PAGE EXTRACT
==================================================

Most articles introducing machine learning on the web start out with charts and equations showing how to fit a line to a linearly separable point cloud. That’s neat. But that does nothing to show the power of machine learning models to change the way that we write software and conduct business. There will be plenty of technical terms in this article, but I promise there will be absolutely no charts or equations. Let’s get down to business...

It’s Really Not that Fancy

The machine part is pretty obvious, usually we are talking about digital computers--servers in the cloud, our smartphones, tablets, etc. What exactly do we mean when we say a digital computer learns?

Supervised Learning is a process by which a digital computer learns to make useful inferences from the environment by being explicitly taught. For example, predicting the future price of a stock based on key factors affecting the business and it’s historical stock prices.

Unsupervised Learning is a process by which a digital computer learns to make useful inferences without being explicitly taught. Since the outputs haven’t been explicitly described, this process is more useful for identifying important relationships rather than making decisions. For example, making a map of social influencers on Twitter.

==================================================

SUPPLIED MATERIAL
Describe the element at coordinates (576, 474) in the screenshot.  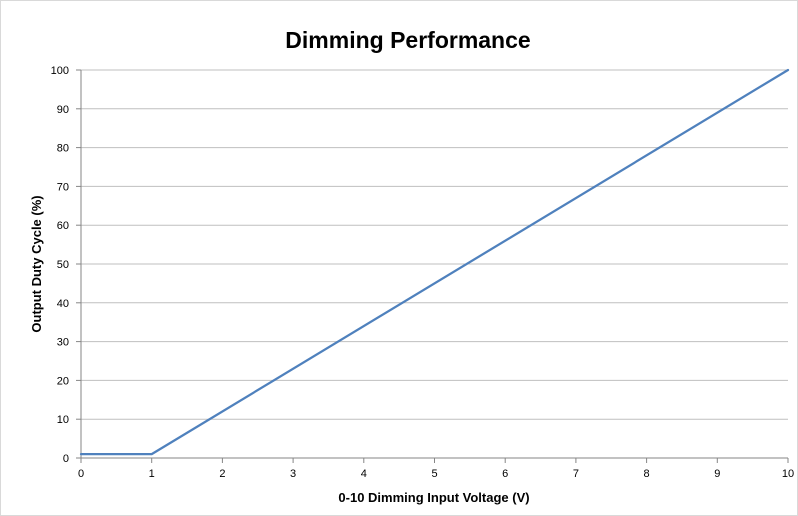
I see `x-tick-label: 7` at that location.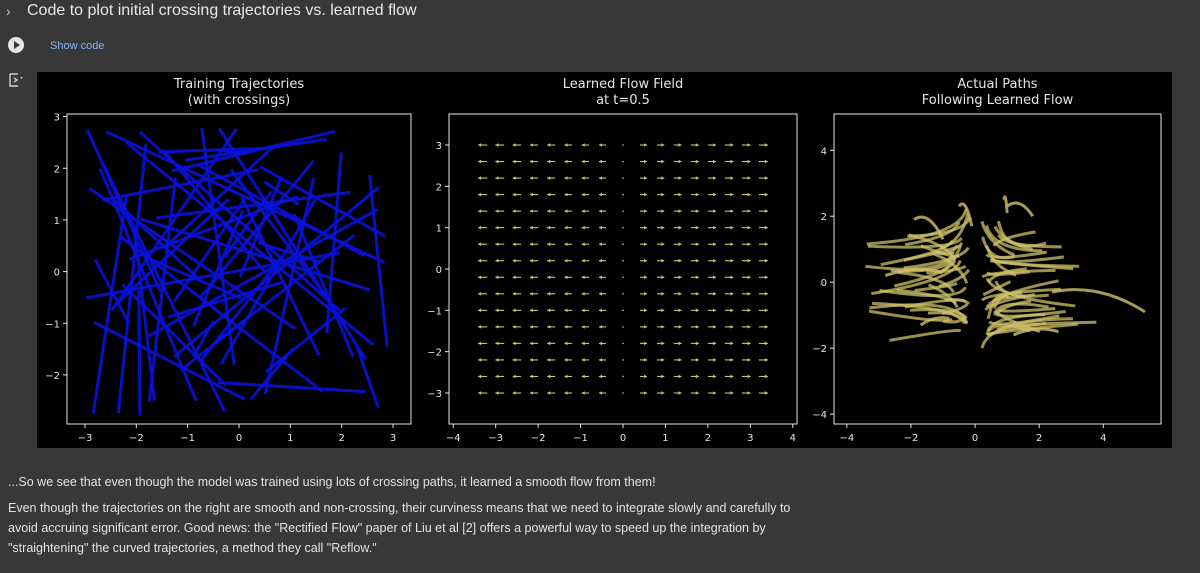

==================================================

REQUIRED TASKS
[1] Answer these questions about the machine learning introduction above:
(a) What does the writer promise the article will contain none of?
(b) What example is given for supervised learning?
(c) What example is given for unsupervised learning?
[2] Quote the machine learning introduction word for word, starting at "It’s Really Not" and ending at "historical stock prices.".
[3] Extend the machine learning introduction with new text that follows on from its final sentence.

RESPONSES
[1]
(a) Charts or equations.
(b) Predicting the future price of a stock based on key factors affecting the business and its historical stock prices.
(c) Making a map of social influencers on Twitter.

[2]
It’s Really Not that Fancy

The machine part is pretty obvious, usually we are talking about digital computers--servers in the cloud, our smartphones, tablets, etc. What exactly do we mean when we say a digital computer learns?

Supervised Learning is a process by which a digital computer learns to make useful inferences from the environment by being explicitly taught. For example, predicting the future price of a stock based on key factors affecting the business and it’s historical stock prices.

[3]
Reinforcement Learning is a process by which a digital computer can automatically improve the accuracy of its inferences. For example, getting better at controlling a vehicle by running over fewer and fewer cats. The initial model the computer uses is often created via training.

All three processes follow the same general algorithm:

Sense: Gather input from the environment. This could involve looking at pixel data from a CCD camera to see, read values from an accelerometer to detect motion, or even download a financial report or stock quote if we are trying to sense the financial world instead of the physical world.

Predict: Make inferences by applying the sensory data to an internal model. Is the cat going to land on its feet? Is the stock market about to crash? Is that Sally? How old is she?

Evaluate: Determine whether the inferences were correct. “Oops. That wasn’t Sally!” or “I should have left that cash under the mattress.”

Refine: Update the internal model given the feedback provided in Step 3.

Where the different learning approaches differ is in how they handle Step 3: Evaluate.

In Supervised Learning, the computer can check with an external agent, such as a person or the historical record to perform the evaluation. The hope is that eventually the training wheels can be removed and the computer will continue to make “good enough” inferences.

In Unsupervised Learning, we don’t care whether the computer is correct to some external measure. So the computer makes up its own evaluation metric based on the size and shape of the sensory data.

In Reinforcement Learning, the environment reacts to the inference made by the computer, which helps it evaluate the correctness of the inference.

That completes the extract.